Tour de la lanterne de Louisbourg, 1733. FR CAOM COL C11B 39 no 100

Tour de la lanterne de Louisbourg
FR CAOM COL C11B 39 no 100

Les débuts de la colonisation en Nouvelle-France sont modestes : les Français doivent faire face à la rudesse du climat et de la nature, à l’hostilité des Amérindiens, à l’éloignement de la métropole et aux difficultés de ravitaillement. Les premières constructions sont rudimentaires; ce sont de petits forts entourés d’une palissade de bois. Comptoirs de commerce ou de traite, parfois missions religieuses, ils sont la plupart du temps situés au confluent des rivières et du fleuve Saint-Laurent. Seuls quelques établissements comme Québec, Montréal ou Trois-Rivières voient leur population s’accroître et leur périmètre s’agrandir. C’est au XVIIIe siècle que l’on tente d’aménager les villes selon des plans comportant des alignements de rues, des lotissements, des aménagements de places d’armes.

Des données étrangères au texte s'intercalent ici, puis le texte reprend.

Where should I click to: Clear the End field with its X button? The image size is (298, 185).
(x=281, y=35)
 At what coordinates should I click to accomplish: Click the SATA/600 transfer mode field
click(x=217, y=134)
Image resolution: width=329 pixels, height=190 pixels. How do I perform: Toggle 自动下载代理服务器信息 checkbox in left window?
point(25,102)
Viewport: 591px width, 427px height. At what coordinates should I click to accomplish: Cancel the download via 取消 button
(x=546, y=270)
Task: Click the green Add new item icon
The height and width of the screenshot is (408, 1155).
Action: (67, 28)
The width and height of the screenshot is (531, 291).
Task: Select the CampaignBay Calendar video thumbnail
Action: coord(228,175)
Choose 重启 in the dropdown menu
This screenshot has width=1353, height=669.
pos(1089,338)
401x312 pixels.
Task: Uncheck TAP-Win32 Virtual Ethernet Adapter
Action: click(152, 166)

Ils sont signés par des ingénieurs du roi de renom : Robert de Villeneuve, Josué Dubois Berthelot de Beaucours, Jacques Levasseur de Neré et Gaspard-Joseph Chaussegros de Léry. L’urbanisme reste en grande partie militaire; les villes possèdent un fort, une forteresse, une ou plusieurs batteries, des redoutes, une enceinte. Toutefois, le manque d’entretien des places, les hésitations de la cour ou de l’administration dans la décision de construire une enceinte fortifiée solide ont souvent hâté, à la fin de la période française, les capitulations des villes et des forts.

 

L’Amérique septentrionale par Franquelin

Carte de l’Amérique du Nord, par Jean-Baptiste-Louis Franquelin, 1699 FR Service historique de la Marine Collection des 71 recueils recueil 66 carte no 20

Carte de l’Amérique du Nord
FR Service historique de la Marine Collection des 71 recueils recueil 66 carte no 20

Sur cette carte représentant la Nouvelle-France telle qu’on la connaît à l’époque, on trouve les différents postes et établissements créés par les Français. Y figure aussi une vue monumentale et idéalisée de Québec ainsi qu’une scène de vie amérindienne. Sur les bordures de la carte, le cartographe a tracé les rives du Saint-Laurent, du lac Ontario à Tadoussac.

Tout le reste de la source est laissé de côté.